TASK TO COMPLETE
Rescale the records from the line containing "Click the red GH_A net label" up to and including the line containing "click(x=661, y=70)", and reproduce every one of those lines, requests included. Multiply each click coordinate in the answers by 1.15 and round it to a whole number, with halves rounding up.
.....
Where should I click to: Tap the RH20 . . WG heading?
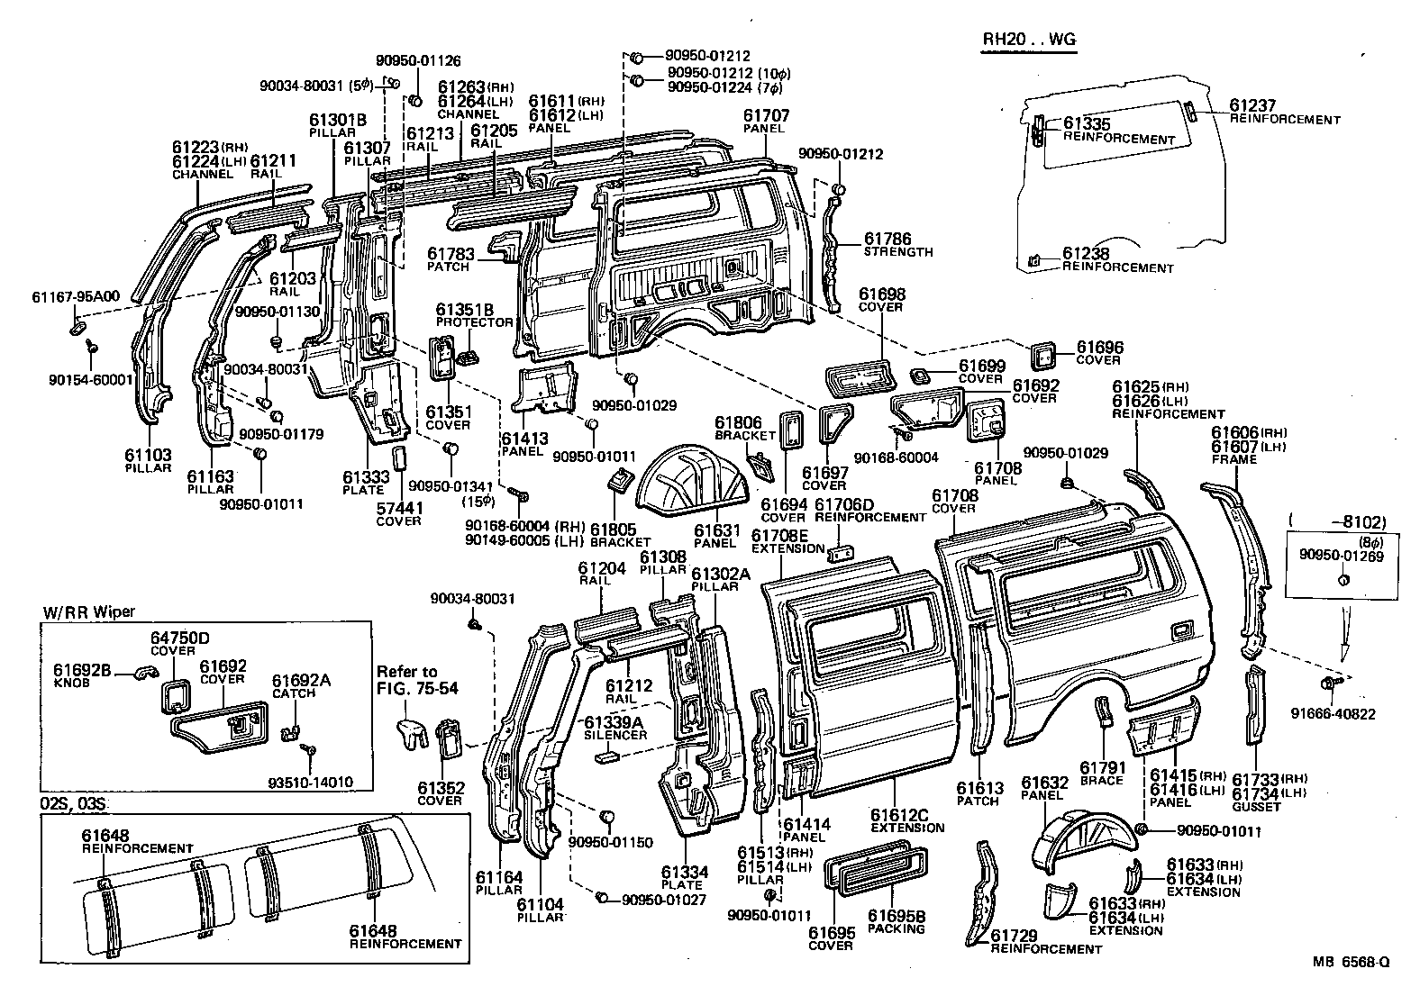(x=1028, y=40)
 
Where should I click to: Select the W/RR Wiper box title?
(x=88, y=612)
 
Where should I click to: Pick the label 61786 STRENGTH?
(x=897, y=244)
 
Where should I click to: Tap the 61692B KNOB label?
(x=81, y=675)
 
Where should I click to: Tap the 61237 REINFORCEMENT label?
(x=1279, y=112)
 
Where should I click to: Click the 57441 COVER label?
(x=398, y=514)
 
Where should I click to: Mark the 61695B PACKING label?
(x=896, y=921)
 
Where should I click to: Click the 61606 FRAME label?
(x=1234, y=446)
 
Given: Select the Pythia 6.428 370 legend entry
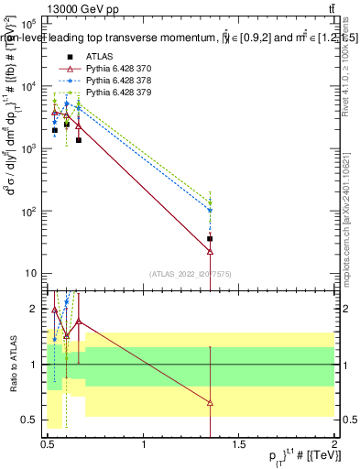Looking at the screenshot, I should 120,69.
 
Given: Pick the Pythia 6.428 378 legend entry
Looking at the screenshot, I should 120,81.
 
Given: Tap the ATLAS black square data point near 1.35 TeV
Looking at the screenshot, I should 211,239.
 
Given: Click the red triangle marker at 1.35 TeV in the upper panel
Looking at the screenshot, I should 211,251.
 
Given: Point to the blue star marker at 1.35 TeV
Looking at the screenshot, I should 211,211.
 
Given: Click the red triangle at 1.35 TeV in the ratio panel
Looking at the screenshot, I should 211,403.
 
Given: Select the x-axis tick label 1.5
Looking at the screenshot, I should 239,444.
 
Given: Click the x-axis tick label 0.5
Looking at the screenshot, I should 48,444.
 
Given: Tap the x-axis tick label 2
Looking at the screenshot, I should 334,444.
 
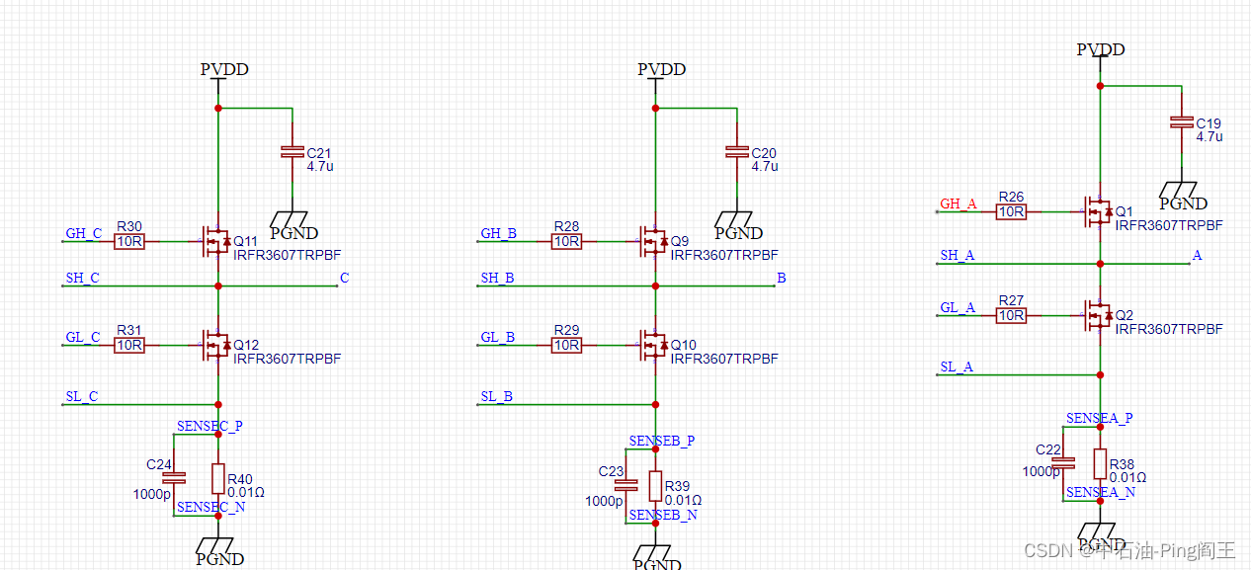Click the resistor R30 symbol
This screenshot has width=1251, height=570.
click(x=129, y=241)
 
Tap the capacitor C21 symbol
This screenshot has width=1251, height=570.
click(x=292, y=151)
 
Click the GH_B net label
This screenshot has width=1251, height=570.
click(x=498, y=234)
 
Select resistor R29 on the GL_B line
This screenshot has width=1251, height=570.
click(x=566, y=345)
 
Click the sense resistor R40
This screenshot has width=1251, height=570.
click(x=218, y=478)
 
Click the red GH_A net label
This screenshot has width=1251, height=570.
click(x=958, y=204)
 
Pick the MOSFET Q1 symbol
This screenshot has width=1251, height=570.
click(x=1098, y=211)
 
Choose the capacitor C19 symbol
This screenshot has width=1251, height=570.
click(x=1181, y=122)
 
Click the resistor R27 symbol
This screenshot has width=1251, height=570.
click(x=1011, y=315)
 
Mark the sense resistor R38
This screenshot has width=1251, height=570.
click(x=1100, y=463)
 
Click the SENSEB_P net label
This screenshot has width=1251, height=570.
click(x=662, y=441)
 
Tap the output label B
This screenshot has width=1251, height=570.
click(x=781, y=279)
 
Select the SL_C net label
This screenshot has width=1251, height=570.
click(x=81, y=396)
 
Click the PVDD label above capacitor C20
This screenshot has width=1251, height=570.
click(x=661, y=70)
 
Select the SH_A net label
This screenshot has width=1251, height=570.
click(x=957, y=255)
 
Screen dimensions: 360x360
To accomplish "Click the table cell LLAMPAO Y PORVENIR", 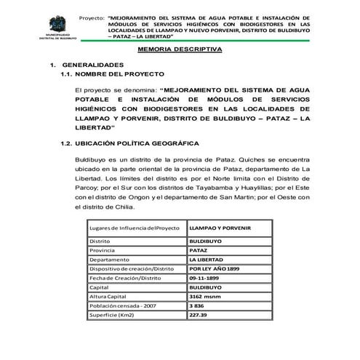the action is click(220, 228).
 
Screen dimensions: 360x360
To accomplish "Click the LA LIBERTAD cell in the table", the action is click(206, 259).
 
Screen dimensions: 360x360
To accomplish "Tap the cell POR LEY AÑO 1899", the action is click(212, 268).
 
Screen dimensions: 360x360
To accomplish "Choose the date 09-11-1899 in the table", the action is click(204, 278).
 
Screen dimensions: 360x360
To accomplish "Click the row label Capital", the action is click(100, 287).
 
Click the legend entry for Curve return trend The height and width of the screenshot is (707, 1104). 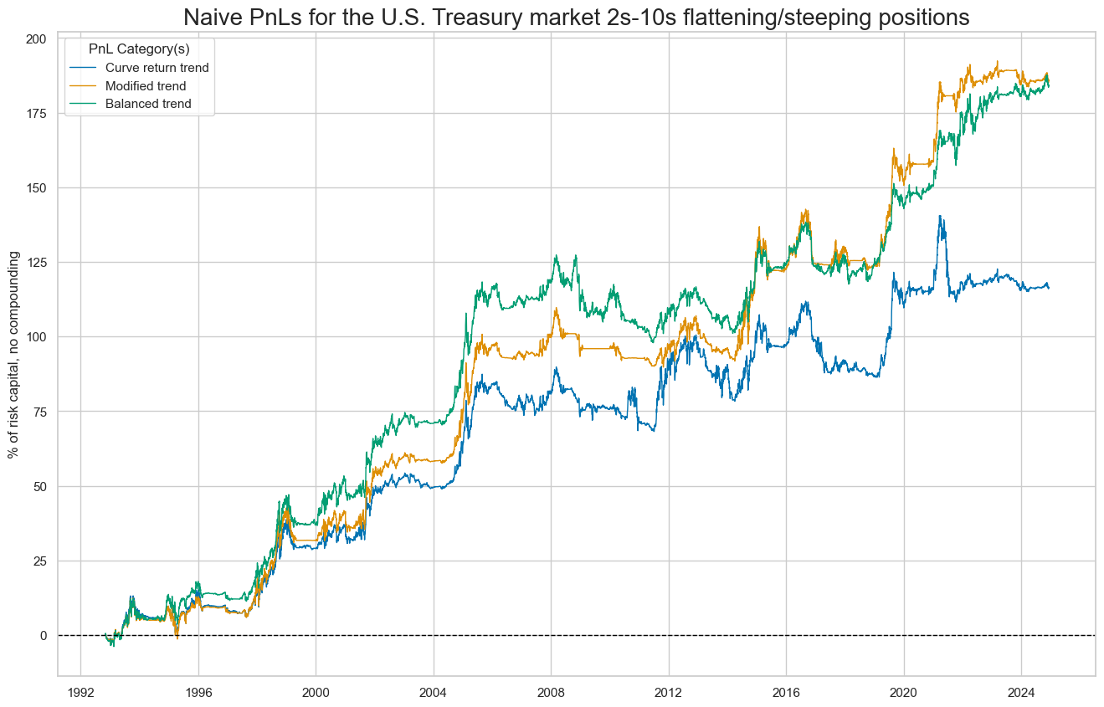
.....
SOLUTION TO THE PROBLEM
Click the red GH_A net label
This screenshot has width=1251, height=570.
click(x=1102, y=235)
 
Pick the MOSFET Q1 symbol
This screenshot has width=1251, height=570.
click(x=1263, y=243)
 
Choose the capacitor C19 symbol
This screenshot has width=1251, height=570.
click(x=1358, y=140)
 
Click the resistor R27 symbol
This screenshot has width=1251, height=570.
click(x=1163, y=362)
 
Mark the sense resistor R38
This screenshot has width=1251, height=570.
click(x=1265, y=532)
 
Click the SENSEB_P net label
This screenshot has width=1251, height=570.
click(x=761, y=507)
 
Tap the output label B
This screenshot has width=1251, height=570.
click(x=898, y=321)
 
Select the SL_C net label
This screenshot has width=1251, height=570.
click(x=93, y=455)
 
Click the PVDD label above capacitor C20
This screenshot has width=1251, height=570.
click(x=760, y=81)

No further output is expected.